- [SEITE]
┄┄┄┄┄┄
24. September 2019 | von Sabine Schretter
Sie erkennt Temposünder auf zwei und vier Rädern: Walter Schimpfössl mit der Laser-Pistole an der B179 bei Weißenbach. RS-Foto: Gerrmann
Das Mikrofon muss exakt eingestellt werden, damit die Lärmmessung des Motorrads auch gültig ist. RS-Foto: Gerrmann

Die RUNDSCHAU begleitete Motorrad-Kontrollen der Polizei im Außerfern


Der Herbst ist da. Die Motorrad-Saison ist (so gut wie) zu Ende. Die gute Nachricht: Sie hat bisher m Außerfern nur ein Todesopfer gefordert (drei waren es im Vorjahr). Die schlechte: Es hat wohl keine Entlastung für die lärmgeplagten Anrainer gegeben. So könnte man das Fazit der 13 Polizeikontrollen der Biker-Saison 2019 deuten. Die RUNDSCHAU war bei der letzten in diesem Sommer dabei.
┄┄┄┄┄┄
- [DATENAUSZUG]

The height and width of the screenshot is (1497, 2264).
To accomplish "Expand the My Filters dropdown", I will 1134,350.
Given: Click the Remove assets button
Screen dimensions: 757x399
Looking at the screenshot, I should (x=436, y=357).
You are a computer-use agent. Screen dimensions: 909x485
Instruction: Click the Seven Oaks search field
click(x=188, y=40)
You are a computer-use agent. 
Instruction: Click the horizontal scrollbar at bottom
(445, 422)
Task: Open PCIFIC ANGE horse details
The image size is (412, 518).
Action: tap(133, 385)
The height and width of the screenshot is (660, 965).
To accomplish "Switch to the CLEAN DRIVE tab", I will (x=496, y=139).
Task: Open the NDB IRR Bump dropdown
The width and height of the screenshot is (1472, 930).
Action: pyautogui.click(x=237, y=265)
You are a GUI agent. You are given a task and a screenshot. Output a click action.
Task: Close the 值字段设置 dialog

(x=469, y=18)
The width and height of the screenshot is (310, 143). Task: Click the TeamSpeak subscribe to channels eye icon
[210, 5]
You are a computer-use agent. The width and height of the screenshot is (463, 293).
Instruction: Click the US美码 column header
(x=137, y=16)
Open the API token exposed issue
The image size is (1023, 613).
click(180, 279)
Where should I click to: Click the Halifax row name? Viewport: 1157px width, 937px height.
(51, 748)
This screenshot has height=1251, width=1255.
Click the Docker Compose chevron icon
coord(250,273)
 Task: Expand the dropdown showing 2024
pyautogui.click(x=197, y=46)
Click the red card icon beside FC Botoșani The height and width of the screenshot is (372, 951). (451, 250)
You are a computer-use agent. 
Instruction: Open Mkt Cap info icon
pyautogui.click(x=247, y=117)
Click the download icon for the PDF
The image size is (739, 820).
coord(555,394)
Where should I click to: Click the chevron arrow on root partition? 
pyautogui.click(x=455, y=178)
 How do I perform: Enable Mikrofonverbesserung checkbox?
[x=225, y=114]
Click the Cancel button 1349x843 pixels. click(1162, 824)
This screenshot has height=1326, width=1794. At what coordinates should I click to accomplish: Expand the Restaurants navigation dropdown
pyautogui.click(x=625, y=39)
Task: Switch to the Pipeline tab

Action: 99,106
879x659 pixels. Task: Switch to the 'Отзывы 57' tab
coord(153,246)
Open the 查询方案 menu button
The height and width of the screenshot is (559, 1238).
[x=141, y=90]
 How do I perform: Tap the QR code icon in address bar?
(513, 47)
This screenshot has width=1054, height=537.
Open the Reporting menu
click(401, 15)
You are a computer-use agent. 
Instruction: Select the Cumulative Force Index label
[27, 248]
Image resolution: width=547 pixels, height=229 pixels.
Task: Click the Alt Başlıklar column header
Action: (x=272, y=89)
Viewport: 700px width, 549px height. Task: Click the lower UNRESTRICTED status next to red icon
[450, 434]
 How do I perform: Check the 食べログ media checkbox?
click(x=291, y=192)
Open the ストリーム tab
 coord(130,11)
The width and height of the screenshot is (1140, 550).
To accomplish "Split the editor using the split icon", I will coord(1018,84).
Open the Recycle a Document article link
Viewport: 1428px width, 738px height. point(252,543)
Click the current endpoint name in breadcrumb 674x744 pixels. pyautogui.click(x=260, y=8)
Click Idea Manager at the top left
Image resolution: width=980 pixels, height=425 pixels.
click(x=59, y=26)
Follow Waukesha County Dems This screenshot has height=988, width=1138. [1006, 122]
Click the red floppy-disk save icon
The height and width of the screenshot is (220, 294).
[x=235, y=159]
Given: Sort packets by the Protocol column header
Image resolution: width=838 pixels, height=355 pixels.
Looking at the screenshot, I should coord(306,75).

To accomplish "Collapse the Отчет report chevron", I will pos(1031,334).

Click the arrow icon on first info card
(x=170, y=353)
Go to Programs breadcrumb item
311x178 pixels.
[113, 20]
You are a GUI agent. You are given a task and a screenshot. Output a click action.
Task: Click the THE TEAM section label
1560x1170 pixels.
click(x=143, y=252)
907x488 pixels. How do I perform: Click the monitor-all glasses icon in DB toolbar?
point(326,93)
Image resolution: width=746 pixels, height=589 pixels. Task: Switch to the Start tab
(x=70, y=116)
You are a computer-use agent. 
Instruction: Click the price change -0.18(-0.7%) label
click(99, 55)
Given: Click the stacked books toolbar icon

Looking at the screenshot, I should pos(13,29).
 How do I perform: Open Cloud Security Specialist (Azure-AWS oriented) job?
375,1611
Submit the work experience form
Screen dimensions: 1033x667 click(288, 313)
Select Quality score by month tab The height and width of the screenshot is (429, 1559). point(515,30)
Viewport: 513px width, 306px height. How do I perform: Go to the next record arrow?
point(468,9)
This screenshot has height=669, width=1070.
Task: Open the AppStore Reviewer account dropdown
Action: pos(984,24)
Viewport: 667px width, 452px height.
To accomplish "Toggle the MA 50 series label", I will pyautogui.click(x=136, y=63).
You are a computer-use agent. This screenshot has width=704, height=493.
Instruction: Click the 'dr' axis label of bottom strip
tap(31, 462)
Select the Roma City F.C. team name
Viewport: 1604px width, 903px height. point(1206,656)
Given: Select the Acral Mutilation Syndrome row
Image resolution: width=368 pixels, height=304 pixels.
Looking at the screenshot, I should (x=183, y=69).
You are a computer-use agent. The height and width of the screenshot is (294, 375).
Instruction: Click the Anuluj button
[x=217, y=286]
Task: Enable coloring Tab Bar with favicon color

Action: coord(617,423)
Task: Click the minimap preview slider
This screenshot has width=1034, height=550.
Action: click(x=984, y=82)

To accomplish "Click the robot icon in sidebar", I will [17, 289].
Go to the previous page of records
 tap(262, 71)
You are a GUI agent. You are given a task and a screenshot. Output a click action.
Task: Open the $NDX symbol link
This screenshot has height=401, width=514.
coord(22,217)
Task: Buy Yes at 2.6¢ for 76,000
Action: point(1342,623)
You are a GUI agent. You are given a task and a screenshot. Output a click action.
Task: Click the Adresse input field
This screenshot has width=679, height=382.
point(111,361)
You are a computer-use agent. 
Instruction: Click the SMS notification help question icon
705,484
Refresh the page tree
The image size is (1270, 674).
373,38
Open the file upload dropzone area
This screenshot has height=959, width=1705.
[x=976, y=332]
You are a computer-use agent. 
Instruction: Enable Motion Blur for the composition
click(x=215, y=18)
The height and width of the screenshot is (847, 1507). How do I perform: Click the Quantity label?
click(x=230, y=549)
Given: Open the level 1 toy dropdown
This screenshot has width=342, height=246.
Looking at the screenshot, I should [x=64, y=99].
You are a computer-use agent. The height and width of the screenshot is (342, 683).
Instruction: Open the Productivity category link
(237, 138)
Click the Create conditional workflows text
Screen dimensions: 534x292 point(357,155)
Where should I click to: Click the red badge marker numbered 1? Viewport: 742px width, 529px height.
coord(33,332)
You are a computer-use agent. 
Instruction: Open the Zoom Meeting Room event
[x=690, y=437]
┄┄┄┄┄┄
- [AUFGABEN]
**a.** Aktualisiere bitte den Abschnitt des Artikels über die Motorrad-Kontrollen, beginnend bei „Der Herbst ist“ und endend mit „diesem Sommer dabei.“, und ersetze darin „Herbst“ durch „Winter“.
**b.** Wie viele Polizeikontrollen gab es laut dem Artikel über die Motorrad-Kontrollen in der Biker-Saison 2019?
**c.** Knüpfe an den Artikel über die Motorrad-Kontrollen an und schreibe ihn nach seinem letzten Satz weiter.
Die Auflistung ist eigenständiges Material und gehört nicht zum Artikel über die Motorrad-Kontrollen.

- [ERWARTETE ERGEBNISSE]
**a.**
Der Winter ist da. Die Motorrad-Saison ist (so gut wie) zu Ende. Die gute Nachricht: Sie hat bisher m Außerfern nur ein Todesopfer gefordert (drei waren es im Vorjahr). Die schlechte: Es hat wohl keine Entlastung für die lärmgeplagten Anrainer gegeben. So könnte man das Fazit der 13 Polizeikontrollen der Biker-Saison 2019 deuten. Die RUNDSCHAU war bei der letzten in diesem Sommer dabei.

**b.** 13 Polizeikontrollen.

**c.**
Von Jürgen Gerrmann

Jahr um Jahr lauter werden die Proteste gegen den Motorradlärm im Außerfern. Und unüberhörbar ist dabei auch der Ruf nach Polizeikontrollen. Doch, wie läuft so was überhaupt ab? Welche Konsequenzen drohen? Und lässt sich das Problem dadurch in den Griff bekommen? Das wollte die RUNDSCHAU bei einem „Lokalaugenschein“ erkunden.
Erste Station: die Lechtal-Bundesstraße. Am Holzlagerplatz einige hundert Meter hinter dem Ortsende Richtung Johannesbrücke warten Chefinspektor Walter Schimpfössl und zwei Kolleginnen auf die Temposünder, die da kommen. Die Laserpistole, die einen Strahl ausschickt, der binnen Millisekunden reflektiert wird (aus der Zeitdifferenz lässt sich dann die Geschwindigkeit des herannahenden Objekts errechnen), wird übrigens nicht nur auf die (am letzten schönen Sommer-Sonntag zahlreichen) Biker gerichtet, auch mancher Autofahrer wird auf die Kontrollstelle herausgewunken.
KONTROLLEN VERSTÄRKEN.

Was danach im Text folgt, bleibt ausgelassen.